The Extinction of the Baltic German Population in Estonia

For over 700 years Baltic Germans called Estonia home.  The first Germans came in the 12th Century with the Christianisation of Eastern and Northern Europe and further waves of German-speaking merchants, crusaders and missionaries came in the decades that followed.  Their descendants would later make up the local German-speaking population which remained in Estonia and Latvia for countless generations thereafter.

The Baltic Germans formed the social, political and commercial elite in the territories which later became Estonia and Latvia.  The descendants of the crusaders formed the population of feudal landowners and the traders’ descendants formed the urban elite.  Indigenous Estonians and Latvians were for many centuries serfs and did not enjoy the same rights that the German minority did.  As influential as the Germans were, they never comprised more than 10% of the local population.
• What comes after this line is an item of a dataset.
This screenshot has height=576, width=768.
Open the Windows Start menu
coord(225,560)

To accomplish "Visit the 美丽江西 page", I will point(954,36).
Both Estonia and Latvia have been occupied by foreign empires for most of their documented histories including the Danish, Swedish and Russian empires and later the Soviet Union.  The German minority managed to hold on to their hegemony throughout the centuries, even as the lands they controlled fell to other powers.  The various empires essentially gave them free rein or stewardship over the lands.  Their privileged position came to an end with the rise of Estonian and Latvian nationalism in the early 20th Century and the birth of the independent Baltic States.  Since the Germans had lived relatively peacefully alongside the respective indigenous populations, many of them stayed and took on either Estonian or Latvian citizenship, successfully integrating into life in the young independent republics.  Many Baltic Germans intermarried with the local populations over the centuries and their descendants came to love Estonia and Latvia as their own countries, despite their German ethnicity.

The rise of Nazism in Germany and Stalinism in the Soviet Union would, however, permanently alter the destiny of the Baltic Germans.  Hitler’s rise to power in the 1930s and ambitions of conquering Europe led him to sign a secret pact with Stalin known as the Molotov-Ribbentrop pact.  Estonia, Latvia and Lithuania fell under the Soviet “sphere of influence” and Hitler successfully persuaded the great majority of Baltic Germans to resettle in newly conquered Polish lands which had been annexed to the German Reich, before the Soviet invasion which occurred in 1940.  Any Baltic German who wanted to emigrate could.

Many Germans did not want to leave the only home they had ever known with the first wave but once the Soviets had occupied the Baltic countries, many Germans got a taste of how horrific life would be under Soviet rule and petitioned the German government to be allowed to resettle.  This resulted in a second wave of resettlement to the new “German” lands known as the Nachsiedlung and effectively emptied the Baltic region of nearly all its ethnic Germans.

Soviet occupation after WWII from 1945 to 1991 meant that the Baltic Germans never returned and ceased to exist as a separate ethnic group.  However, their legacy in Estonia and Latvia remains with the many manor houses they built, language (30% of Estonian vocabulary comes from Low German), work ethic and Lutheran Christianity.